Hacía calor en Lübeck y estaba lleno de turistas, así que decidimos pagarnos la cena tocando música en la calle. Nuestra pequeña banda itinerante estaba formada por: Anna y Angela, que cantaban hermosas armonías; Anna, que tocaba la guitarra; y yo, que utilizaba mi propia guitarra como una especie de torpe instrumento de percusión, como un niño al que le dan algo para que se entretenga mientras los adultos hacen el verdadero trabajo. Aun así, Anna y Angela tenían unas voces preciosas y, en general, recibimos una buena acogida por parte del público.
Actuar juntos fue un bonito momento en nuestros viajes y decidí inmortalizarlo con una fotografía. Sin embargo, mis esfuerzos con la cámara se vieron interrumpidos por un joven que, de repente, salió de entre la bulliciosa corriente de transeúntes y se dirigió a mí con una breve retahíla de sílabas alemanas sorprendentemente suaves.
"Hablo inglés", le dije, esa fue mi vergonzosa respuesta en circunstancias como esa.
"Muy bien", dijo en perfecto inglés. "¿Tienes dónde quedaros esta noche?".
"Acamparemos", le dije.
" Podéis quedaros en mi casa, si queréis", dijo.
Le miré un momento. Su expresión era neutra, pero su rostro parecía amable. Parecía ajeno a la oferta que había hecho: no le importaría que dijéramos que sí o que no. Eso me gustó: era una oferta sincera, sin rastro de segundas intenciones.
"Ven a conocer a las chicas", le dije.
Se presentó como Torsten y nos dirigimos a su apartamento para conocer a su novia y dejar las mochilas. Torsten vivía con su padre biológico, un hombre al que no había conocido hasta los 18 años. Desde entonces se habían relacionado como amigos, más que como padre e hijo, y lo describía más a menudo como su compañero de piso que por su verdadera relación. Pero Torsten hablaba de su "compañero de piso" con un profundo afecto y me pregunté cuántos otros podrían llamar amigos a sus padres con tanta sinceridad. Su novia hablaba bien inglés y nos recibió sin dudarlo. Angela, Anna y yo decidimos preparar una gran comida para agradecerles a ambos su hospitalidad, y Torsten respondió a nuestra oferta diciendo que primero le gustaría darnos una vuelta por Lübeck.
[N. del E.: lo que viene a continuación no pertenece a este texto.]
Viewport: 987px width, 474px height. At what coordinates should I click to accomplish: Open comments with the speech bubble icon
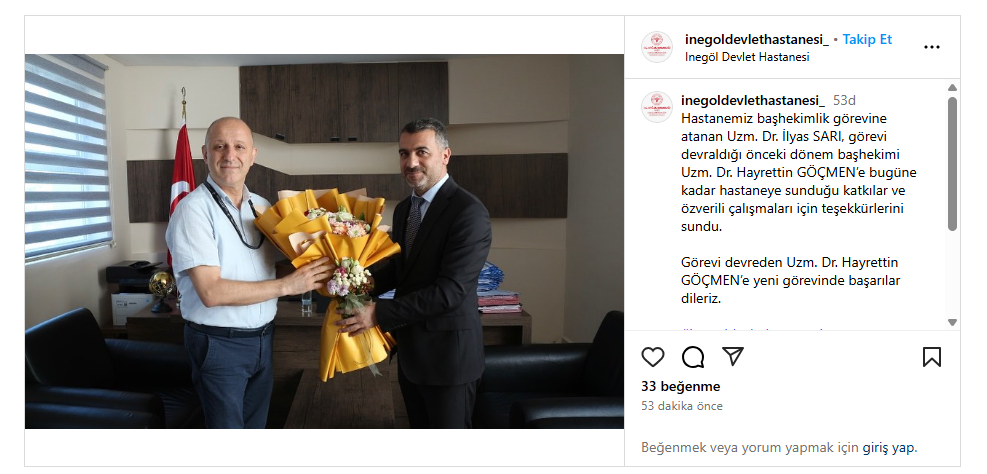coord(693,357)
La madre de Torsten había sido guía turística y sus conocimientos sobre su ciudad natal eran enciclopédicos. Aunque ya habíamos visto la mayor parte de Lübeck mientras buscábamos un lugar donde trabajar, Torsten nos señaló miles de pequeñas cosas que nos habíamos perdido o que habíamos ignorado. Nos enseñó cómo la ciudad había colocado explosivos en todos los puentes en caso de ataque de las fuerzas aliadas durante la Segunda Guerra Mundial. Nos explicó que Lübeck tenía el mejor mazapán del mundo y que cada año las tiendas locales de mazapán competían para construir elaboradas esculturas comestibles con él. Nos habló de las siete iglesias de Lübeck y de sus historias y leyendas. La ciudad estaba llena de secretos que nos fue desvelando uno a uno. Por último, al caer la noche, nos llevó a lo alto de un aparcamiento de gran altura y contemplamos los tejados iluminados de la ciudad.
Nunca antes había oído hablar de Lübeck. Nunca había planeado ir de visita. Y era un lugar tan bonito e interesante. ¿Cuántos otros lugares como éste había por ahí, esperando a que los descubriéramos?
"Gracias por confiar en mí tan fácilmente", me dijo Torsten más tarde. "Me preocupaba haberte hecho la oferta demasiado pronto".
"Me di cuenta enseguida de que eres una buena persona", le dije.
Pero no era cierto. Nos habíamos arriesgado confiando en él. Y habíamos sido recompensados.